ROANOKE TIMES

                         Roanoke Times
                 Copyright (c) 1995, Landmark Communications, Inc.

DATE: MONDAY, March 12, 1990                   TAG: 9003102511
SECTION: EXTRA                    PAGE: E-6   EDITION: METRO 
SOURCE: TRISH HALL THE NEW YORK TIMES
DATELINE:                                 LENGTH: Medium


AS FAMILY STRUCTURES SHIFT, KIDS' BEDTIMES GET LATER

Stephen Cecchetti, an economist who lives in Columbus, Ohio, says his 2-year-old son Daniel stays up every night until 10 or 10:30. Cecchetti would like Daniel to go to bed earlier, but he doesn't insist.

"We're not disciplined people," says Cecchetti, whose wife, Ruth Charney, is a mathematician.

Bedtime was far different when he was growing up. "My father had rules," said Cecchetti. "You could fight, but it wouldn't do any good."

In many American households, a child's bedtime has become a flexible matter. While parents remember being sent to bed at 7 p.m., their children are going to sleep at 9, 10 or even 11 at night.

Almost all the experts agree bedtimes are later and structure less rigid because of the increasing number of single-parent families and dual-income families.

"Kids are staying up late because they want to see their parents," said Ellen Galinsky, a child development expert who is co-president of the Families and Work Institute in New York.

Some are up late because their hectic lives leave them wound up. Others are watching hours of television. And some parents are unable or unwilling to exert the kind of authority over their children that earlier generations did.

"As long as they're getting enough sleep, it doesn't make too much difference," said Richard Ferber, director of the Center for Pediatric Sleep Disorders at the Children's Hospital in Boston and an assistant professor of neurology at the Harvard Medical School.

Indeed, later hours can be a sign children are participating in a rich family life.

Morris Wessel, a pediatrician in New Haven who is a clinical professor of pediatrics at Yale, said some children go to sleep because they are bored. "If the parents don't stimulate their kids, it's not worth staying awake," he said.

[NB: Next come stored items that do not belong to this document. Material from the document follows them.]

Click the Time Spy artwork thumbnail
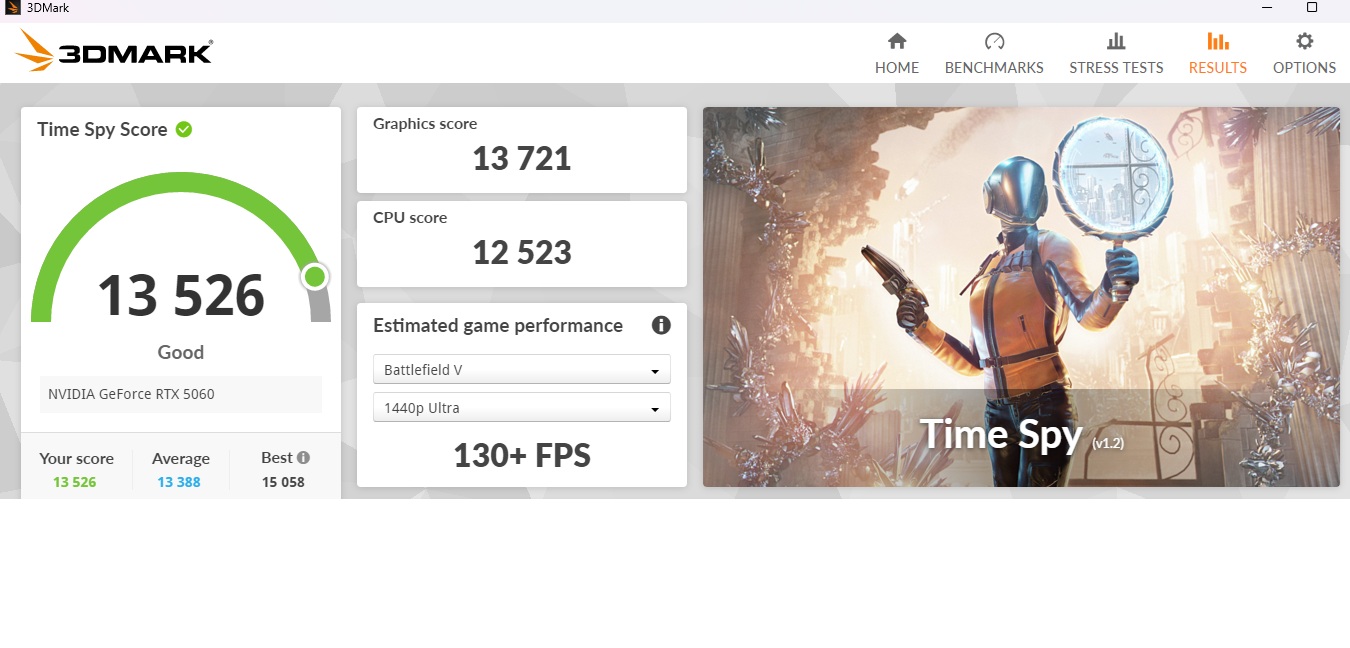This screenshot has width=1350, height=648. tap(1020, 297)
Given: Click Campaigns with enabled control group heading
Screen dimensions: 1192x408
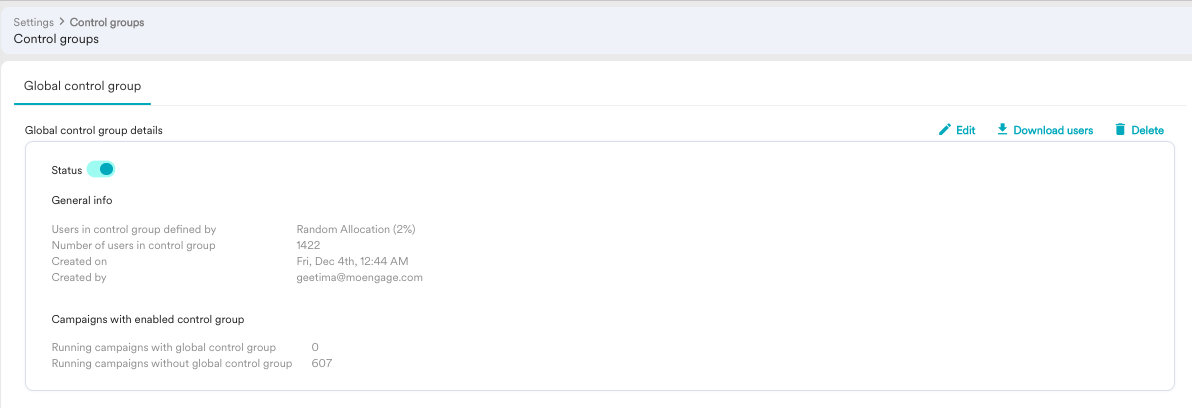Looking at the screenshot, I should click(147, 319).

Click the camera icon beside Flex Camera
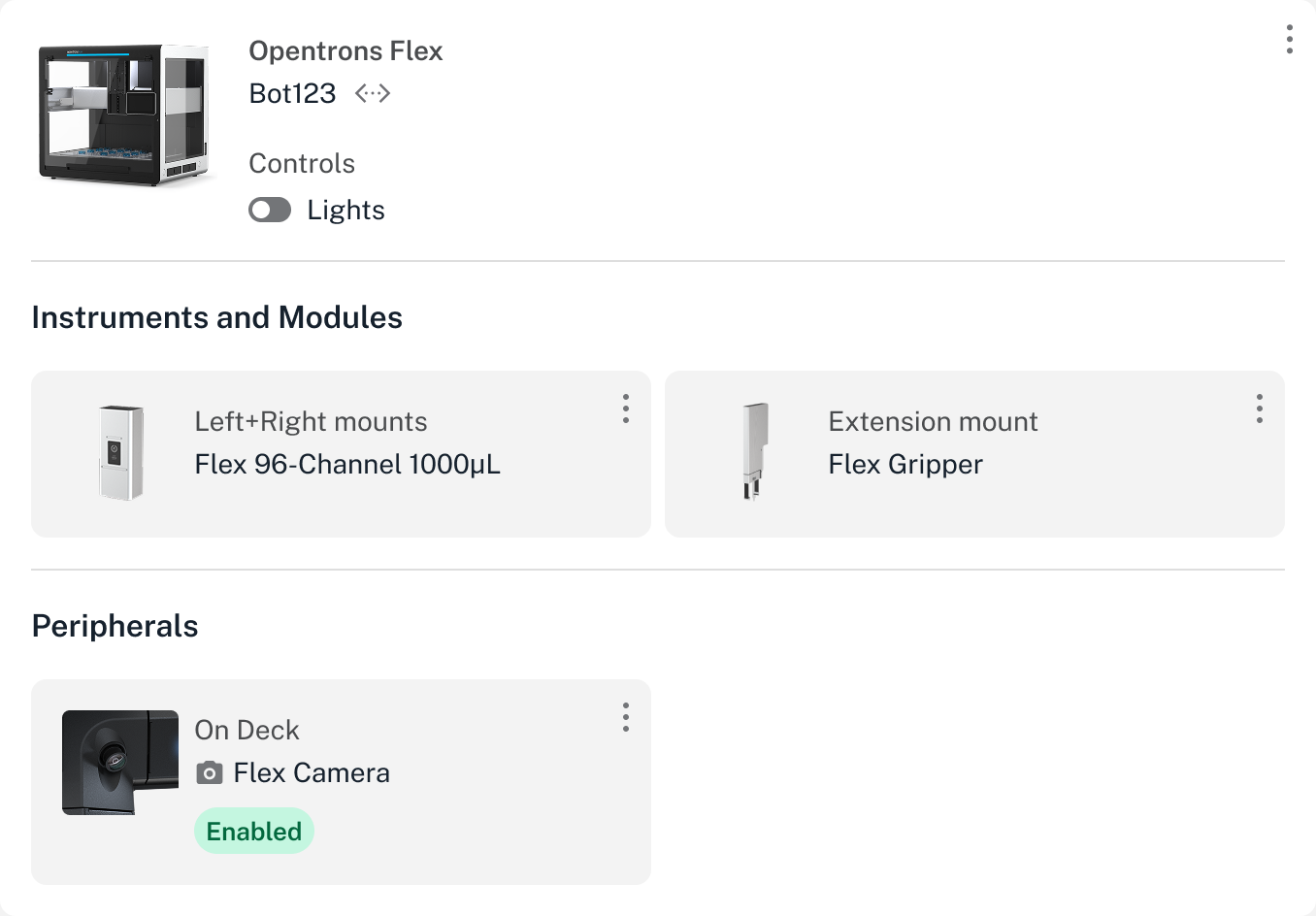pyautogui.click(x=210, y=772)
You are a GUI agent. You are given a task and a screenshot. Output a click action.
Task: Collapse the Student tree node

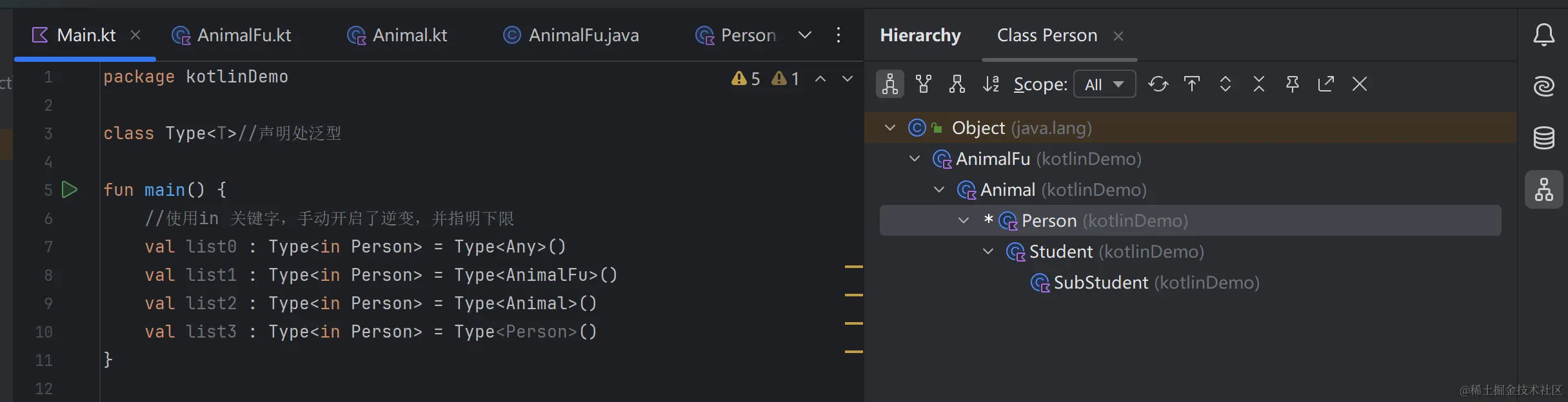click(988, 251)
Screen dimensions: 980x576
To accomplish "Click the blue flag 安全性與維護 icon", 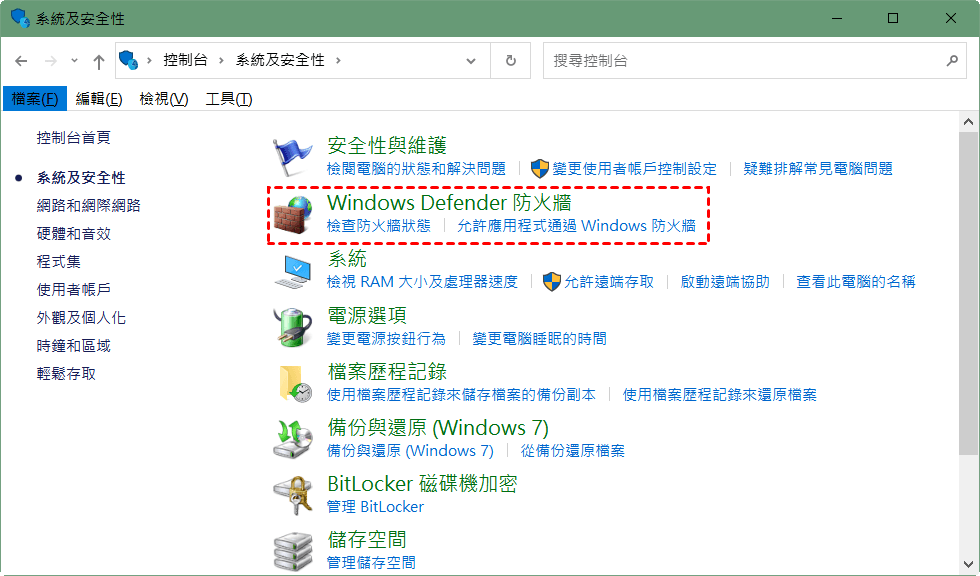I will pos(292,157).
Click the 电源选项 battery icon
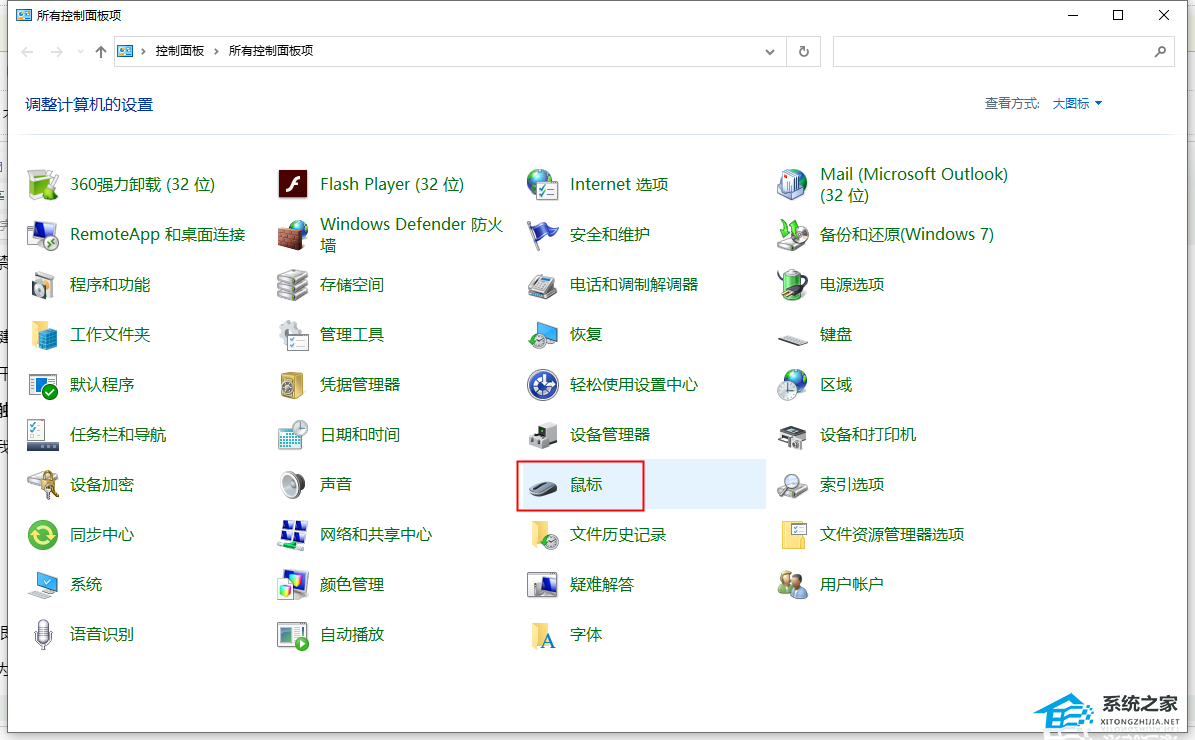1195x740 pixels. pyautogui.click(x=792, y=285)
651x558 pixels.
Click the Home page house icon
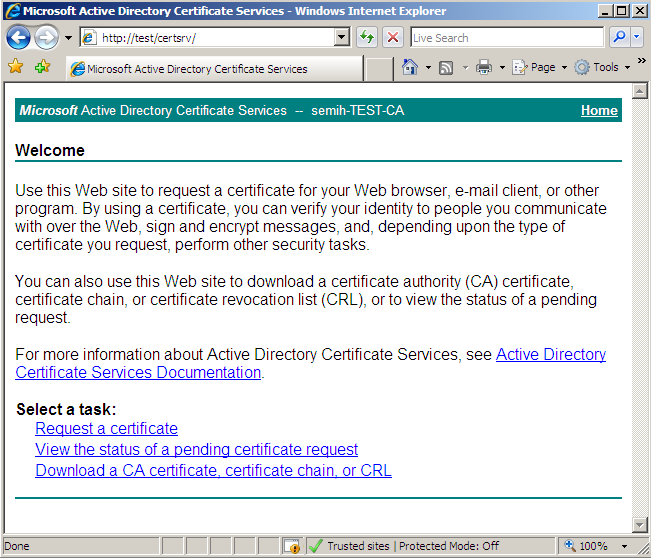(410, 67)
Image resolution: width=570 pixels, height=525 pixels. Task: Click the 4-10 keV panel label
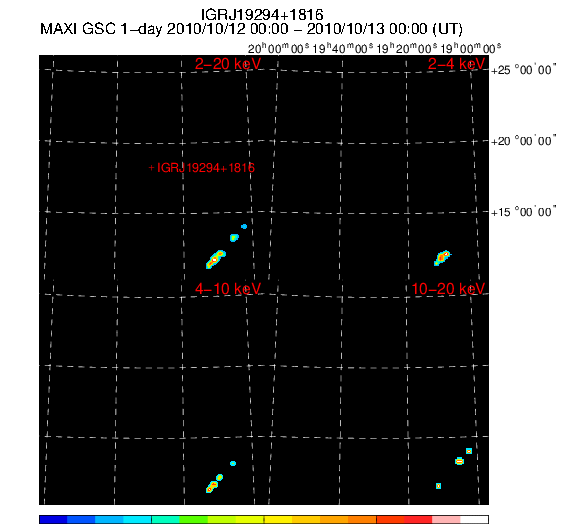point(228,289)
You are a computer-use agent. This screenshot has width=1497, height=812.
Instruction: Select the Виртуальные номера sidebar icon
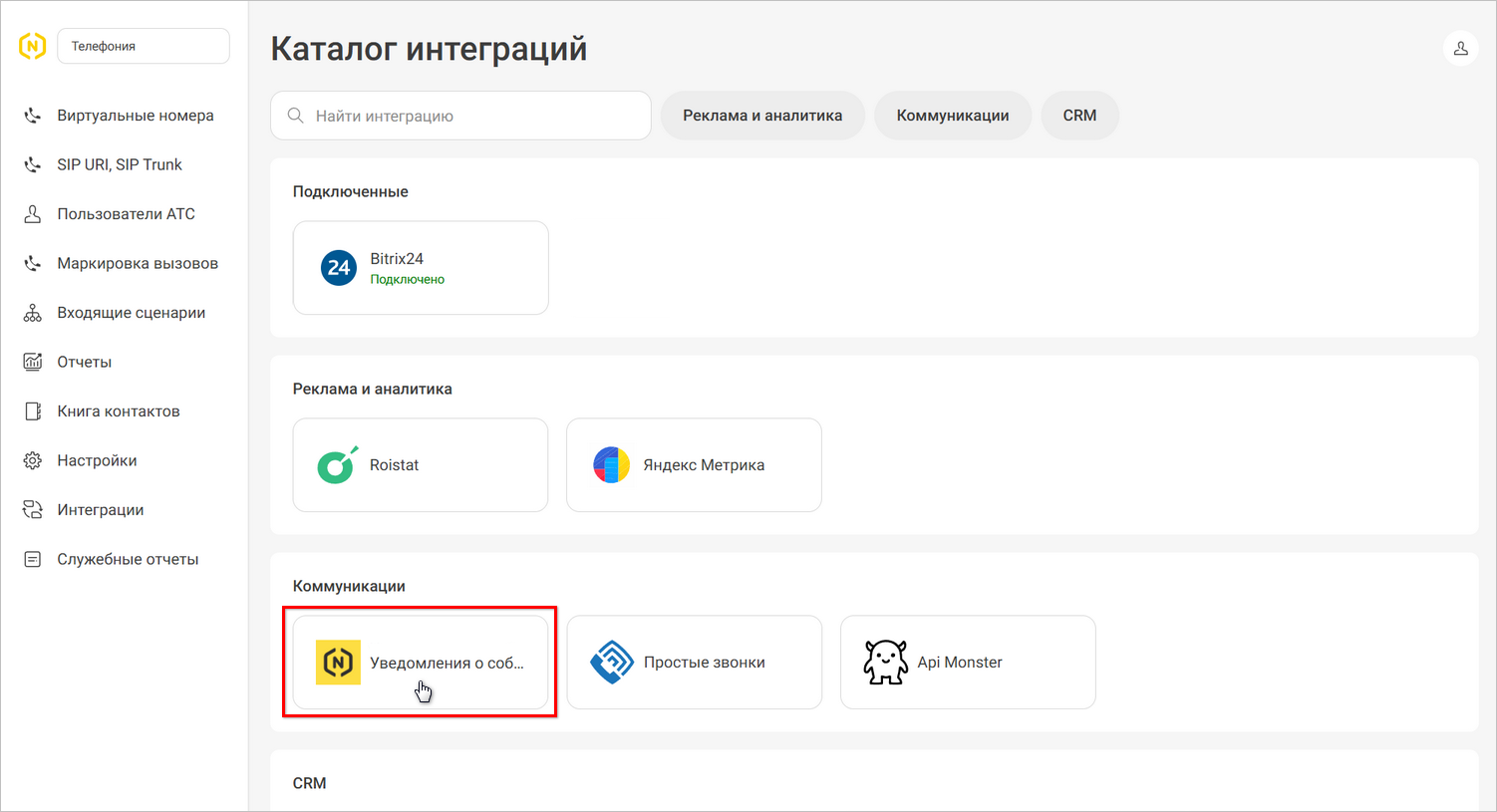pyautogui.click(x=32, y=115)
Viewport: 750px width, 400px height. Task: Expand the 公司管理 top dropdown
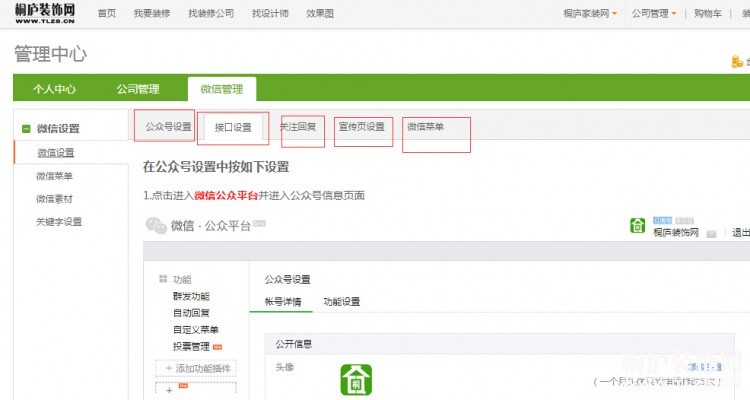coord(654,13)
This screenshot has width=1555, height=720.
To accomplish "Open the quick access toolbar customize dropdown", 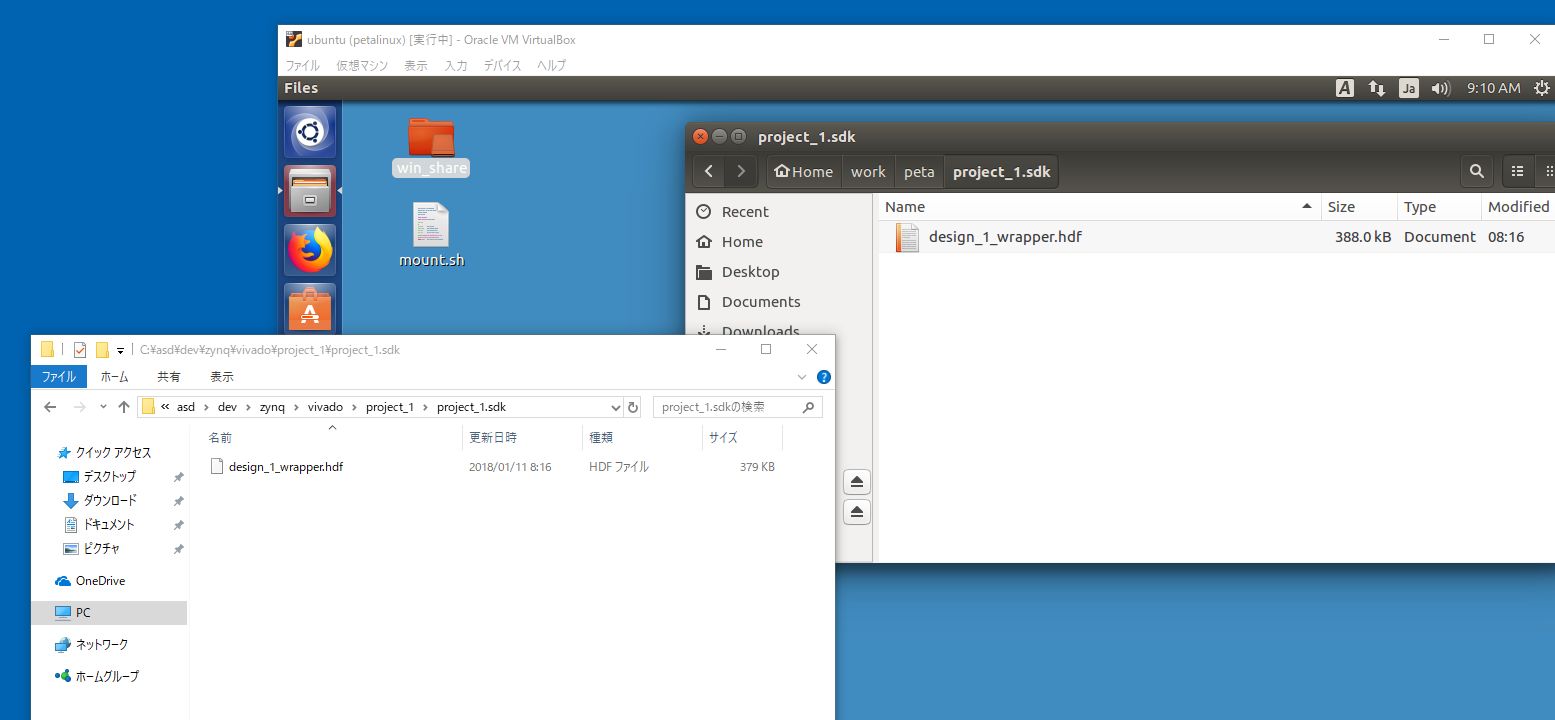I will [x=119, y=349].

But late bedtimes can become a problem when a child starts school and can no longer sleep later in the morning or take naps. Bedtime then must be changed to allow for earlier rising.

Some parents are apparently not making the change. School officials report an increase in the number of children who are cranky and tired.

"We have kids who can tell me what's on David Letterman," said Susan Korn, the guidance counselor at Public School 3 in New York. "They're so tired, they're really not focused."

The change in bedtime seems to be occurring in big cities and small towns, among the rich and the poor. "I have first graders going to bed at 9:30 or 10," said Ruth Tetschner, principal of the elementary school in Dallas, Pa., a small town in the northeastern part of the state. "One first grade teacher has had children fall asleep in the classroom."

Teachers, pediatricians and therapists who specialize in children and families say that children tend to go to bed earlier when they are from families where one parent stays home during the day. When both parents work, the evening's activities begin and end later.

Nancy Lisagor, editor of a new magazine in Philadelphia called Metro Kids, says her two sons, who are 4 years old and 15 months old, go to bed at 8:30 or 9. "I think that's terribly late," she said.

But she said they aren't ready to sleep earlier. "They get excited at the end of the day when everybody is all together," she said.

Later bedtimes represent a greater integration of the child into the evening life of the family.

"We've always been a society that was split in terms of children and adults," said Yvonne Young, a New York social worker who sees children and families.

In Europe, there is more mingling of different ages. When Ilkie Pesenti moved to New York from Milan five years ago, she was shocked to see American parents putting their children to bed at 7.

"It's very convenient," she said. "But do they really go to sleep? And when do they get to see their parents?" Children in Italy often join their parents on evening outings, especially in the summer when they don't have to get up for school.

Not all children need the same amount of sleep. Ferber of the Pediatric Sleep Center said some parents expect a child to sleep for 12 hours and become frustrated when the child who needs only 10 hours refuses to go to sleep or stay asleep.

Like adults, children today generally have busier lives that leave them tired but restless at the end of the day. Many of them attend special programs before and after school because both parents are working. Like their parents, they seem to use the weekend to catch up on sleep.

Generally, schools say preschool and elementary school children from families with two working parents tend to go to bed at 9:30 or 10, while children from households in which one parent stays home tend to go to bed at 7:30 or 8.